I just picked up a Canon 60D for the wife today. Sometime when trying to take a picture in a dark room all the camera does is work the auto focus but never fires. If you turn off the auto focus it fires right away with the flash.

I have tried it in auto mode and in portrait mode. One thing my wife pointed out is that the picture we were taking had a light behind the subject.

The lens is 18-200mm Canon.

Thank you,
Fred


----------



## MLeeK (Jan 2, 2012)

Your focus depends upon contrast to lock. In a dark room it's not going to find focus to lock onto. When you turn off the auto focus it fires because it doesn't need to be focused properly to fire. You can turn on the AF assist beam. It's in the custom function menus and I can't tell you off hand what menu it's in right now.


----------



## BastiaanImages (Jan 2, 2012)

The camera can't focus on darkness. If you're in auto mode then it will fire pre-flashes to focus but when something is back-lit, it maybe so that the camera still sees black in the focus area. Turn the lights on in the room, press the shutter button halfway to make the camera focus, put it on manual focus, lights out and take your picture.


----------



## PhillOS (Jan 3, 2012)

You're right, im sorry, i was bitching because i couldn't afford a nice camera like that when i first started out.

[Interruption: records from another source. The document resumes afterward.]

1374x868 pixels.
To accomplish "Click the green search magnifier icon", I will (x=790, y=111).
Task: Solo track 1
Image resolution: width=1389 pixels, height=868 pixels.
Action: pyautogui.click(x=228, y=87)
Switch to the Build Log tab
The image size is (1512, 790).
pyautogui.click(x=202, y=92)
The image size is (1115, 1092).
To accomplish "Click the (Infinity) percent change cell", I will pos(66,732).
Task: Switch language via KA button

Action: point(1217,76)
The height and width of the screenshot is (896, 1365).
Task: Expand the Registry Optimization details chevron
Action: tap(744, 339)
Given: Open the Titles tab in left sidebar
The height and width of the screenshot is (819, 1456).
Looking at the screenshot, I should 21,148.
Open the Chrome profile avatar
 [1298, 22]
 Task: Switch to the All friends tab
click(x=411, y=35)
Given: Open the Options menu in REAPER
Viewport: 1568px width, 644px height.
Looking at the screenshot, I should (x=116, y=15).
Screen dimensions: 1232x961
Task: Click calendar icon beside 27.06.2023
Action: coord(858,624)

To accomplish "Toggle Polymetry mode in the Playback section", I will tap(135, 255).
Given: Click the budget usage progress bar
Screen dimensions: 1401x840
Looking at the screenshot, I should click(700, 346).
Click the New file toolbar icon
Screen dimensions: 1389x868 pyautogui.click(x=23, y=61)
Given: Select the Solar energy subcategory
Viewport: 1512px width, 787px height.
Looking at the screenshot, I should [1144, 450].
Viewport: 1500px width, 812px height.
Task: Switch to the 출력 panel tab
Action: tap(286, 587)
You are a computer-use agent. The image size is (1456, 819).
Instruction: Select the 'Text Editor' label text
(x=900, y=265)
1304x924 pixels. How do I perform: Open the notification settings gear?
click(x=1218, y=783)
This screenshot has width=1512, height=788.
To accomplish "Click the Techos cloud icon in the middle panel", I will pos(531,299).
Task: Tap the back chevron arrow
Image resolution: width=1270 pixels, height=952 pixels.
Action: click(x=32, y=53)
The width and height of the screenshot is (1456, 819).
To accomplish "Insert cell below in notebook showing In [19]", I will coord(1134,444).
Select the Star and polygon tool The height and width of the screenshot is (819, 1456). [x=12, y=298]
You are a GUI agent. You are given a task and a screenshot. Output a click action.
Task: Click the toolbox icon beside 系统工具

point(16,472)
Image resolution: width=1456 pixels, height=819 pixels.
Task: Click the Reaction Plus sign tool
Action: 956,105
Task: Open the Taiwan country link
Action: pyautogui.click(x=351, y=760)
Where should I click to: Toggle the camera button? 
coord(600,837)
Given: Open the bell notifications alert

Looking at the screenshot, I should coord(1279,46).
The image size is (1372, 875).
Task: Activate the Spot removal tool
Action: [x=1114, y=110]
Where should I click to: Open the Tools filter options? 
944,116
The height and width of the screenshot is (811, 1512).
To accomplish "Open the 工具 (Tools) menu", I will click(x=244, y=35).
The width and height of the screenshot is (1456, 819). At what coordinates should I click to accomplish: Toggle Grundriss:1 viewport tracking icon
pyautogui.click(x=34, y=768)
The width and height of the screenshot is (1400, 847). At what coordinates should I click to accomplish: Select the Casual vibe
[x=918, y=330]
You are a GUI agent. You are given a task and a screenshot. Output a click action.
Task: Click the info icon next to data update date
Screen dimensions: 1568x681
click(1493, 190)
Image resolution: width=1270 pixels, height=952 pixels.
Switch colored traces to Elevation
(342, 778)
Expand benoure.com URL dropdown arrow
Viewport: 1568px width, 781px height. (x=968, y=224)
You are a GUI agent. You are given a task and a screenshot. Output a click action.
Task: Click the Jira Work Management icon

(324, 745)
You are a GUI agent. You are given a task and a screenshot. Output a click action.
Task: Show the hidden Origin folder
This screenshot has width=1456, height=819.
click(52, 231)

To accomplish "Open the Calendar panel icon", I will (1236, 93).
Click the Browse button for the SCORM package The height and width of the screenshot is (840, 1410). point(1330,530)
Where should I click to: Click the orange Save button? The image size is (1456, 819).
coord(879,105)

And thus i had to upgrade 3 times once i got a taste for the hobby  

Bare with me


----------



## iresq (Jan 3, 2012)

See page 79 of your manual.  The AF assist should be automatic but is precluded from certain shooting modes.

PhillOS - really?  I didn't know there was a knowledge requirement before spending/buying.


----------



## analog.universe (Jan 3, 2012)

PhillOS said:


> A 60D for your wife, and none of you know **** about photography..
> 
> Maybe a point&shoot would've sufficed?
> 
> Anyway, enjoy the camera, and im sorry about my little rant up there!



Goodness, I hate this argument....  better to learn on the ****tiest equipment and then upgrade 10 times right?

/end of rant about rant


To the OP, the issue you're experiencing is also related to the focus mode.  In "one-shot" focus mode, which it sounds like you're in, the shutter won't release until focus is locked.  If you switch to "ai-servo", the camera will continually hunt focus as the scene changes, but it will let you snap whenever, regardless of whether or not focus is locked.  Focusing in the dark is always a challenge for a camera, but the 18-200 lens makes it even more difficult.  This lens is not really designed for low light, so it doesn't have a large maximum aperture.  This means that less light is making it not only to the capture sensor, but also to the autofocus system.  The AF assist as mentioned will help in certain situations, but if you're going to be doing a lot of shooting in low light, I'd suggest picking up a faster lens, 50mm 1.8 or some such.


----------



## Big Mike (Jan 3, 2012)

Yes, as analog.universe said, it comes down to the focus mode.

Basically, _the only_ time that your camera will not take a photo when you're pressing the button (all the way down) is when you're in 'one shot' and it can't achieve focus.


----------